List of tasks:
**a)** Answer these from the text on synoviolin:
(i) About what share of the world's population does rheumatoid arthritis affect?
(ii) What kind of enzyme is synoviolin?
(iii) What proportion of all newly synthesized, ER-sorted proteins are unfolded?
**b)** How would you put this sentence from the text on synoviolin into Spanish: "Rheumatoid synovial cells produce large amounts of various proteins such as cytokines and proteases, which consequently might confer an autonomous proliferation property on the cells."

::: Text

Synoviolin, protein folding and the maintenance of joint homeostasis.

摘要

Rheumatoid arthritis is a disease associated with painful joints that affects approximately 1% of the population worldwide, and for which no specific cure is available. Among other functions, the endoplasmic reticulum (ER) has an important role in protein folding. When the level of unfolded proteins in the ER exceeds the folding capacity of this organelle, defective proteins are eliminated by ER-associated degradation (ERAD), an ATP-dependent ubiquitin-proteasome degradation process, to reduce the burden on the ER. Synoviolin is an E3 ubiquitin ligase that is involved in ERAD. This protein is a pathogenic factor for arthropathy; it is overexpressed in the synovial cells of patients with rheumatoid arthritis. This overexpression results in a 'hyper-ERAD' state, in which the cell deals with accumulated unfolded proteins excessively. Rheumatoid synovial cells produce large amounts of various proteins such as cytokines and proteases, which consequently might confer an autonomous proliferation property on the cells. At least 30% of all newly synthesized, ER-sorted proteins are unfolded. Although degradation of unfolded proteins consumes large amounts of ATP and would seem an unconventional process, it is essential for joint homeostasis.

::::::
::: Information supplied

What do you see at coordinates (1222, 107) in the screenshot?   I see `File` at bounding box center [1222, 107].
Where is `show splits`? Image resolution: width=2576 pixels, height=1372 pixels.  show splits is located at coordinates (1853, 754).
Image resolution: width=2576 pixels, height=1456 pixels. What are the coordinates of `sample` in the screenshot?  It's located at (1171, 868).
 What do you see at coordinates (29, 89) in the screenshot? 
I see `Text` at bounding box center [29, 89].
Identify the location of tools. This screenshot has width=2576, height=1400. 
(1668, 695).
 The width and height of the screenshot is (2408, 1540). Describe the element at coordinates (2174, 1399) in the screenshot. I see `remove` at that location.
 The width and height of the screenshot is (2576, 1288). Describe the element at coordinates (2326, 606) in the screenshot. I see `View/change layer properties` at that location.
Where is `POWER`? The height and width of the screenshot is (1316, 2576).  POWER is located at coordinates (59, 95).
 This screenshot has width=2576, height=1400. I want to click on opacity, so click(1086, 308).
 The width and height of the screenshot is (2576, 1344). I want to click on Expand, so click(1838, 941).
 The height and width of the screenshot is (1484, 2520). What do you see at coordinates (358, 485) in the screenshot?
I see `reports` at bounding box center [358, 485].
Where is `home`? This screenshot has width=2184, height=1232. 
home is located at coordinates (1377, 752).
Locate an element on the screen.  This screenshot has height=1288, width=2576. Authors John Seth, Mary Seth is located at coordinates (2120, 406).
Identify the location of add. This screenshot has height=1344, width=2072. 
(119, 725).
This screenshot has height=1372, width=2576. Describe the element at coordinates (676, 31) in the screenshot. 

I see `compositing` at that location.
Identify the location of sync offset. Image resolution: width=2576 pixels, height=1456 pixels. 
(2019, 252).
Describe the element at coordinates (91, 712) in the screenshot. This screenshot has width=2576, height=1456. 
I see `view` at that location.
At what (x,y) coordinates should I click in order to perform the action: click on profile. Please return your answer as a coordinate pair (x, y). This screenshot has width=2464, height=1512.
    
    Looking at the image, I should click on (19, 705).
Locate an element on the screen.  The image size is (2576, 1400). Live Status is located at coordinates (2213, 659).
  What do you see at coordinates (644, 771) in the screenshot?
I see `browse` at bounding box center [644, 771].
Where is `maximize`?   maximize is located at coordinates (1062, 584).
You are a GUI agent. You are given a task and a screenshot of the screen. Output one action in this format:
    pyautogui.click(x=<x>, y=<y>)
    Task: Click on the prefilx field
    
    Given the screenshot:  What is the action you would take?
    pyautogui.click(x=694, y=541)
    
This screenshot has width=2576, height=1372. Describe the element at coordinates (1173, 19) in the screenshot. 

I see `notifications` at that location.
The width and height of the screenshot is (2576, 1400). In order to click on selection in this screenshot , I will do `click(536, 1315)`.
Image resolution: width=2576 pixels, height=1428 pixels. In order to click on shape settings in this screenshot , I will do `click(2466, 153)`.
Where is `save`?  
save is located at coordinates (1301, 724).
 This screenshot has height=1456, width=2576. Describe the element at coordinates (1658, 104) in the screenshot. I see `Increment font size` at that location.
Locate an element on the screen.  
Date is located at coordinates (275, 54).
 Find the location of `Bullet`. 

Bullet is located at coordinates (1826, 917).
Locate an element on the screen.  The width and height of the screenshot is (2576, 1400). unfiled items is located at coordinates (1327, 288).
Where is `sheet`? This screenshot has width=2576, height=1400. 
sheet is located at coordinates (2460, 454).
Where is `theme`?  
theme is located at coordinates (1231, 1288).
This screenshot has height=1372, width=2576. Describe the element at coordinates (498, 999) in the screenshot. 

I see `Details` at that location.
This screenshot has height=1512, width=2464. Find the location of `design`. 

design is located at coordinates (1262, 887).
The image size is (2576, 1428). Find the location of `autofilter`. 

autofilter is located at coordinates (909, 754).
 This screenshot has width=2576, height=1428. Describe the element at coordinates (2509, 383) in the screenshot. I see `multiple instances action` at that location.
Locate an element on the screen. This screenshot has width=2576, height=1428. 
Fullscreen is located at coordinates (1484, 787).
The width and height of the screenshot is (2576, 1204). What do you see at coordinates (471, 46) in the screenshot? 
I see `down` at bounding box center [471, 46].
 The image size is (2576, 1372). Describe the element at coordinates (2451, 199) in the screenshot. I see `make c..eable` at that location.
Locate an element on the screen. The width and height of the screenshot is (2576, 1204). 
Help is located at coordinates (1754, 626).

::::::

Answers in order:
**a)**
(i) Approximately 1%.
(ii) An E3 ubiquitin ligase involved in ERAD.
(iii) At least 30%.

**b)** Las células sinoviales reumatoides producen grandes cantidades de diversas proteínas, como citocinas y proteasas, que en consecuencia podrían conferir a las células una propiedad de proliferación autónoma.